1. La investidura laica, esto es, la investidura o enfeudamiento de un clérigo realizada por un príncipe secular, concediéndole un obispado o una abadía, tenía lugar mediante la entrega del báculo[17] y, más tarde, también del anillo, insignias de la dignidad episcopal. En su esencia se remonta a los comienzos del Imperio franco cristiano. Fundamentalmente era una parte del sistema de la Iglesia territorial, aceptado por la misma Iglesia, con el cual estaban esencialmente conectados unos derechos (y obligaciones) eclesiásticos del príncipe. Tanto por su uso legítimo como por su abuso en los siglos X y XI, en todos los reinos se había convertido en costumbre. Todavía en el año 921 un papa (Juan X) había admitido lo siguiente: según la antigua costumbre, nadie sino sólo el rey puede otorgar un obispado a un sacerdote.

Estas profundas raíces impiden juzgar la investidura de los seglares simplemente como antieclesiásticas, y aún menos legítimo es hacer en todos los casos, indiscriminadamente, el reproche de simonía. Tal reproche no se hizo siempre, ni aun cuando los cargos eclesiásticos se transmitían por compra, venta, herencia o dote. Porque podía tratarse de iglesias privadas entre las cuales, poco a poco, negaron a contarse también grandes iglesias dotadas con los bienes del rey. Naturalmente, el peligro de profanación no era solamente una amenaza, sino que, principalmente a partir del desorden merovingio, fue cada vez más una realidad. La investidura es una manifestación concreta, especialmente importante, que pone de relieve el peligro religioso de la Edad Media en general: la unión de lo espiritual con lo material en perjuicio del primero.

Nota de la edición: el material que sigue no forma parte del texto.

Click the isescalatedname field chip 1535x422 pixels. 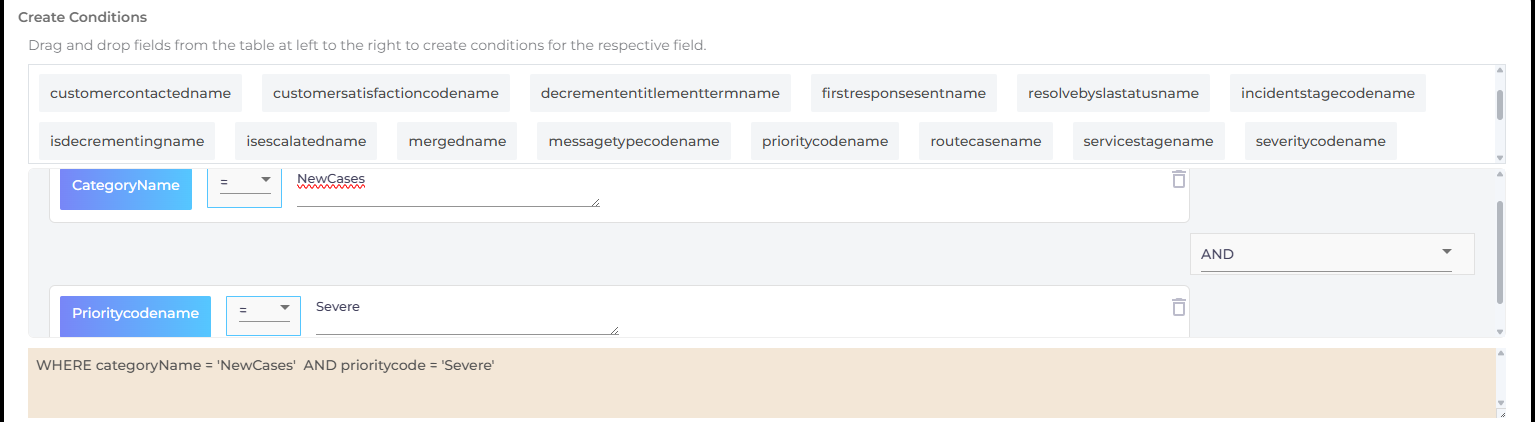pos(306,141)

También es preciso distinguir muy cuidadosamente cuando se juzga la conducta moral del clero. Si bien en los siglos IX y X el clero, por lo general, no estuvo a la altura de la dignidad de su vocación, no por eso se puede afirmar que todo el clero de entonces llevó una vida desenfrenada. Por lo que toca particularmente a los obispos, por lo menos el episcopado alemán, después de haber superado la decadencia hacia mediados del siglo X, esto es, desde los tiempos de Otón I, cumplió perfectamente su doble misión de señor político y eclesiástico, resultante de la investidura laica. Cuán honda era la problemática en su conjunto lo demuestra el hecho de que los frentes nunca estuvieron claramente establecidos, sino que en las graves luchas que se siguieron buena parte de la Iglesia imperial, incluidas algunas grandes abadías, estuvieron a veces del lado del emperador.

A todo esto, el partido reformista siempre vio con mayor claridad los peligros y las sombras. Entre sus representantes, como ya se ha dicho, al lado y después de Humberto de Silva Cándida, el hombre más importante fue Hildebrando, el futuro Gregorio VII. Cuanto más claramente comprendieron estos círculos[18] la peculiaridad del elemento religioso-cristiano y su superioridad sobre lo económico-temporal, tanta mayor sensibilidad tuvieron para captar la estrecha conexión existente entre lo espiritual y lo económico y tanto más rápidamente (incluso demasiado rápidamente) concluyeron la prohibición canónica de la simonía. Pero precisamente aquí radica la dificultad: en distinguir del abuso lo que histórica y objetivamente era legítimo, para lo cual había que dilucidar primero en qué consistía la simonía. Y tampoco aquí reinaba unanimidad entre los mismos reformistas.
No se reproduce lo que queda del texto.